Si confermano le previsioni, per l’anno in corso, di un calo pressoché generalizzato, in Italia, in Europa e nel mondo, della produzione di grano.
di Carlo Pisani
A guardarla adesso, la bolla dei prezzi dei cereali sembra un ricordo lontano anni luce. Seppure sia trascorso un lasso di tempo relativamente breve (poco più di un anno) dall’inverno del 2008, quando i listini del grano duro avevano toccato livelli record di oltre 500 euro per tonnellata, contro poco più dei 200 attuali.

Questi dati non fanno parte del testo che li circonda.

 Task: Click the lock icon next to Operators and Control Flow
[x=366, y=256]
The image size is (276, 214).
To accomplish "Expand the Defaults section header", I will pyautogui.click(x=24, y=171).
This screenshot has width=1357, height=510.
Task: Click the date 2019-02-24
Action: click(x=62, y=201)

Le quotazioni, scese quest’anno repentinamente, di pari passo con le altre commodity, petrolio incluso, hanno vanificato le attese di molti operatori del settore, agricoltori in primis. Il resto l’hanno fatto i prezzi ancora elevati dei mezzi di produzione, in particolare dei concimi, e l’andamento meteo decisamente anomalo, con una piovosità quest’anno fuori misura rispetto ai valori medi stagionali.
Un mix di fattori che ha portato a un drastico ridimensionamento, almeno in Italia, delle semine a frumento. Con il grano duro, in particolare, quello impiegato nella filiera delle paste alimentari, che ha subito le perdite di superficie più consistenti, stando per lo meno alle indicazioni preliminari di semina.